_What the task asks_
Update the part of the entries that opens with the line containing "Given: Go to the Completion tab" and runs through the end of the entries, replacing "clock icon" with "timer icon" and leaving everything else unchanged.

_Records to use_
☆ ☆ ☆

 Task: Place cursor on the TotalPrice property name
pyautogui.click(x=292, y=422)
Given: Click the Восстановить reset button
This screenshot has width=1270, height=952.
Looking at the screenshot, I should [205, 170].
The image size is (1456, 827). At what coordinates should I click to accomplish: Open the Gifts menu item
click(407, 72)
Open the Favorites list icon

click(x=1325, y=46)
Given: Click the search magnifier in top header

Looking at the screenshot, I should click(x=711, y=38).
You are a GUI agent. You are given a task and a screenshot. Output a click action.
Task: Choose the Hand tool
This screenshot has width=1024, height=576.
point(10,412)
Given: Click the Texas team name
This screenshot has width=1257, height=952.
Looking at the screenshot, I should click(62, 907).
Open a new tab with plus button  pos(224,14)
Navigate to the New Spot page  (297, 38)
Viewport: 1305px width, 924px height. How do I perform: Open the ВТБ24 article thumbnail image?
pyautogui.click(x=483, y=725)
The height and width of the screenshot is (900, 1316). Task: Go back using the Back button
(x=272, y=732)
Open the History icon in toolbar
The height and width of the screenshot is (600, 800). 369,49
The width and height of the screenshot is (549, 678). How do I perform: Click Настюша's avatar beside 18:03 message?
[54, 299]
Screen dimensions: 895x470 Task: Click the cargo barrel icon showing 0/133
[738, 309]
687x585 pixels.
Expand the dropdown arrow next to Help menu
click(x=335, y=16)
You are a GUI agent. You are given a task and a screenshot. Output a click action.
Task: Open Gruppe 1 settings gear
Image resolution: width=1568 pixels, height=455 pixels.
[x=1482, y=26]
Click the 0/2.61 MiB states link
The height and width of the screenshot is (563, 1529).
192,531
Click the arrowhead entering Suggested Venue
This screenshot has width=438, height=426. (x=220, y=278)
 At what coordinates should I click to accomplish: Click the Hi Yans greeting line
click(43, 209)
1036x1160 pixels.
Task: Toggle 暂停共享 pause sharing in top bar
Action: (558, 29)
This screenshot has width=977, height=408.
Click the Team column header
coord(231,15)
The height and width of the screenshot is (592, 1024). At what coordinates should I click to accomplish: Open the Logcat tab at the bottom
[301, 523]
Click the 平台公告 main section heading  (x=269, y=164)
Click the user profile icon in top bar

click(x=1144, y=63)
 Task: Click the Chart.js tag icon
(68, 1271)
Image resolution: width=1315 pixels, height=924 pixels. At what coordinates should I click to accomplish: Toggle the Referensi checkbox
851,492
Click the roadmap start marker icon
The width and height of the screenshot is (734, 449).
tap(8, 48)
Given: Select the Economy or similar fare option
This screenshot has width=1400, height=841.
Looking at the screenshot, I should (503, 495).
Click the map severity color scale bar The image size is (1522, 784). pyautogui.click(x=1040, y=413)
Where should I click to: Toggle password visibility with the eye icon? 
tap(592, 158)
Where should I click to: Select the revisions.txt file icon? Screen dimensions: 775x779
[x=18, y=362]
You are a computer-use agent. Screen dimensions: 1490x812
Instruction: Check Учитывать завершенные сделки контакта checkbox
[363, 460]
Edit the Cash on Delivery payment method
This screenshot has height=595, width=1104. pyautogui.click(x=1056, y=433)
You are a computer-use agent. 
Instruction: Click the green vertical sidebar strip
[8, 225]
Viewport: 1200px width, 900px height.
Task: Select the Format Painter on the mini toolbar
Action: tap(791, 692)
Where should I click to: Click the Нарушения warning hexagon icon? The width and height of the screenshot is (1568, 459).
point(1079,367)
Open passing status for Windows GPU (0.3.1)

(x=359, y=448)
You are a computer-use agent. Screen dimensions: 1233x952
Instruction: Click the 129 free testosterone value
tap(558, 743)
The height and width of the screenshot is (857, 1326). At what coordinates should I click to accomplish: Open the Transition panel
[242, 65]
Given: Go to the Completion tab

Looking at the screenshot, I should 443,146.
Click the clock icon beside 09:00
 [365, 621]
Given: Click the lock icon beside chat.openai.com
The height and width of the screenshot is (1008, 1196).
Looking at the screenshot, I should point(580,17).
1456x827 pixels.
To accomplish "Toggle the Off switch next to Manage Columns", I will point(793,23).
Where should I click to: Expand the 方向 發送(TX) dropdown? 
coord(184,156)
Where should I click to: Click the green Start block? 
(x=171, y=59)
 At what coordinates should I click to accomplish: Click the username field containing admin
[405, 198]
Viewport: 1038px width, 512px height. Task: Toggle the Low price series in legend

☆ ☆ ☆

_Response to this exercise_
Given: Go to the Completion tab

Looking at the screenshot, I should 443,146.
Click the timer icon beside 09:00
 [365, 621]
Given: Click the lock icon beside chat.openai.com
The height and width of the screenshot is (1008, 1196).
Looking at the screenshot, I should point(580,17).
1456x827 pixels.
To accomplish "Toggle the Off switch next to Manage Columns", I will point(793,23).
Where should I click to: Expand the 方向 發送(TX) dropdown? 
coord(184,156)
Where should I click to: Click the green Start block? 
(x=171, y=59)
 At what coordinates should I click to accomplish: Click the username field containing admin
[405, 198]
Viewport: 1038px width, 512px height. Task: Toggle the Low price series in legend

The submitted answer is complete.